You read that right. For the moment, at least, Guatemala – a Central American country whose so-called democracy my colleagues and I have long disparaged as a dark banana-republic farce – is the beacon of the Americas. The exemplar of constitutional rule of law. One of the hemisphere’s separation-of-powers life boats.
And most important to the U.S. – Guatemala's reminding us that our institutions are still robust enough to rein in President Donald Trump’s authoritarian impulses if and when they genuinely imperil our democracy or national security someday.
Yes, I’m talking about Guatemala. I’m not kidding. Here’s why:
Last weekend, Guatemalan President Jimmy Morales – a former TV entertainer who rode into power last year on a wave of populist outrage against his country’s political establishment (not that that would remind you of anybody here) – ordered the expulsion of Iván Velásquez, head of Guatemala’s U.N. anti-corruption mission.
Morales’ stated (and bogus) reason: Velásquez, he claimed, was interfering in Guatemala’s domestic affairs. Morales’ unstated (and real) reason: Velásquez and his unit – the International Commission Against Impunity in Guatemala, or CICIG – is investigating possible malfeasance by Morales’ 2015 presidential election campaign (not that that would remind you of anybody here).
Morales has reason to be spooked. Thanks to the treaty Guatemala signed with the U.N. a decade ago, CICIG is empowered to investigate and prosecute serious crimes – like the massive customs fraud former Guatemalan President Otto Pérez is charged with. Two years ago Velásquez, a Colombian lawyer, helped force then President Pérez’s resignation and arrest. Pérez is in jail awaiting trial.
Last week Velásquez and Guatemala’s chief prosecutor, Thelma Aldana, announced they would ask the Supreme Court to strip Morales of his presidential immunity from prosecution in order to pursue their campaign finance probe.
Morales freaked out. Summoning the ghosts of Guatemalan dictators past – or maybe Richard Nixon – he declared Velásquez persona non grata and told him to head for the airport.
Here’s what happened instead: Guatemala’s high court this week sided with CICIG and nullified Morales’ petulant decree.

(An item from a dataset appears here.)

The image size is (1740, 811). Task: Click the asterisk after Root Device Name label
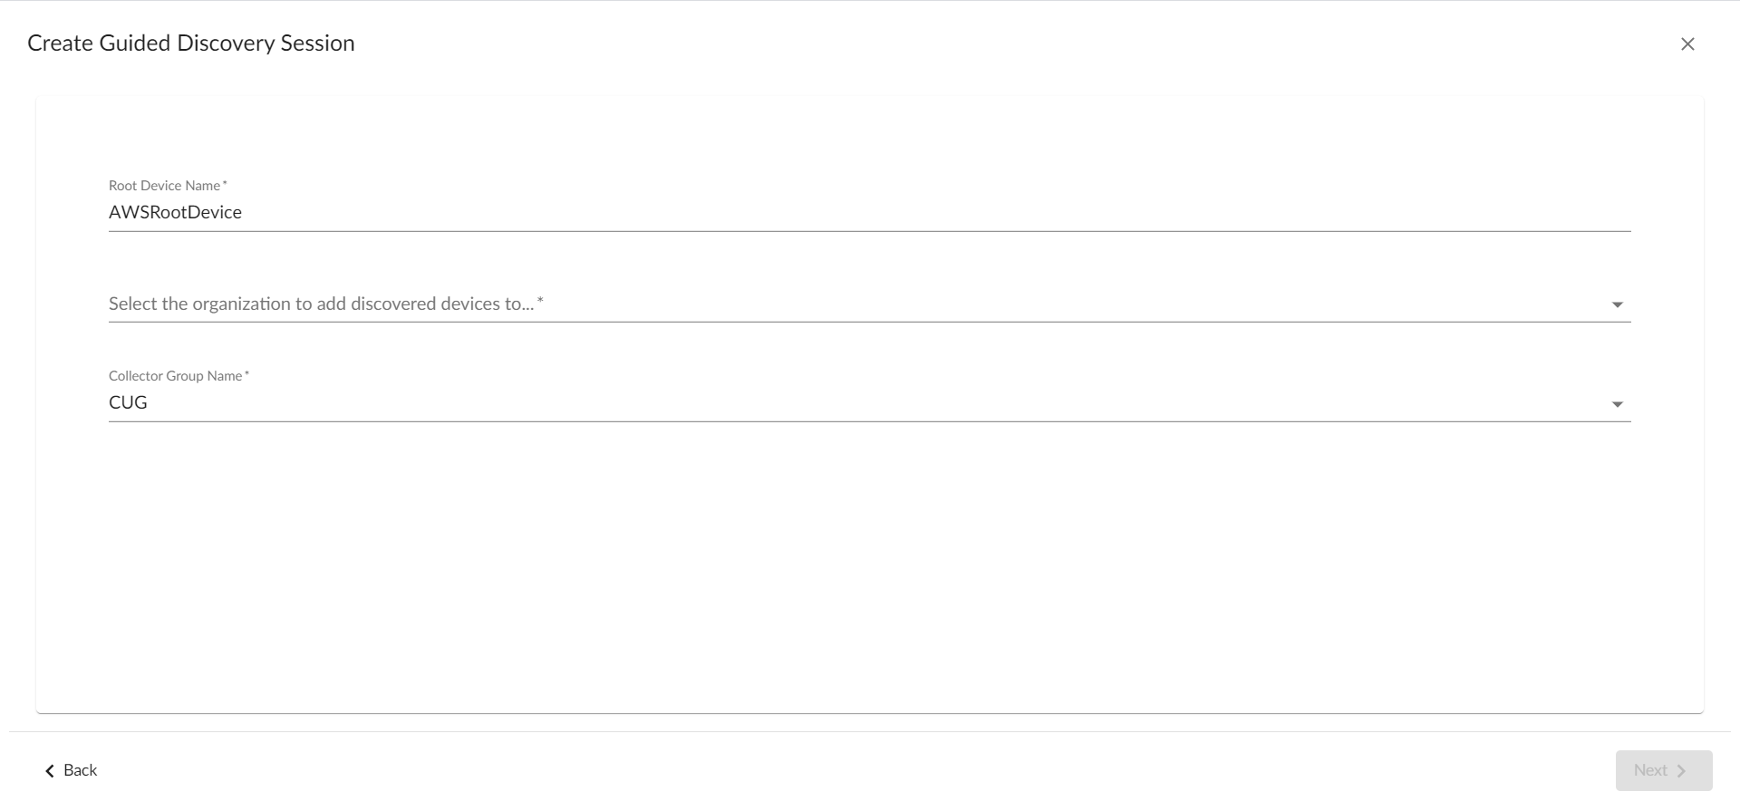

To appreciate how significant that is, consider Guatemala’s corruption- and impunity-plagued next-door neighbors, Mexico and Honduras, won’t allow CICIG-style commissions on their soil. Or that one country farther south, in Nicaragua, President Daniel Ortega has all but muzzled his Supreme Court. Ditto in Venezuela, where socialist President Nicolás Maduro set himself up as a dictator this summer.
And it’s a telling coincidence that President Morales tried to kibosh Guatemala’s constitutional order on the same weekend President Trump flirted with constitutional crisis in the U.S. By pardoning Arizona sheriff Joe Arpaio – convicted this summer of thumbing his nose at a federal judge’s order – legal experts say Trump himself flipped the bird at judicial authority in this country.
“How ironic that one of these little Latin American countries Trump loves to scorn – that he’s going to build a wall to keep out – turns out this week to make him look rather shameful,” says U.S. author Francisco Goldman. He wrote the 2007 book “The Art of Political Murder,” which chronicled the 1998 assassination of a Guatemalan bishop – a crime that helped set the country on a judicial reform path.
Goldman, whose mother was Guatemalan, told me from Mexico City that perhaps an even bigger irony is that many of the judges and prosecutors leading Guatemala’s rule-of-law renaissance were educated and trained in the U.S. Flor de María García Villatoro, the judge who oversaw the trial of the bishop’s murderers – which resulted in the unprecedented convictions of three army officers – studied human rights law at DePaul University in Chicago.
“She’s part of an avant garde in Guatemala that decided to draw a line in the sand,” says Goldman, most recently author of the 2011 memoir “Say Her Name.” “They resolved to keep Guatemala from becoming a failed narco-state – and they were very smart about inviting in international help in that effort.”
This week they repaid the favor, says Goldman: “Guatemala's action should reassure Americans about the survival of their own institutions.”
Another sentence I never thought I’d write.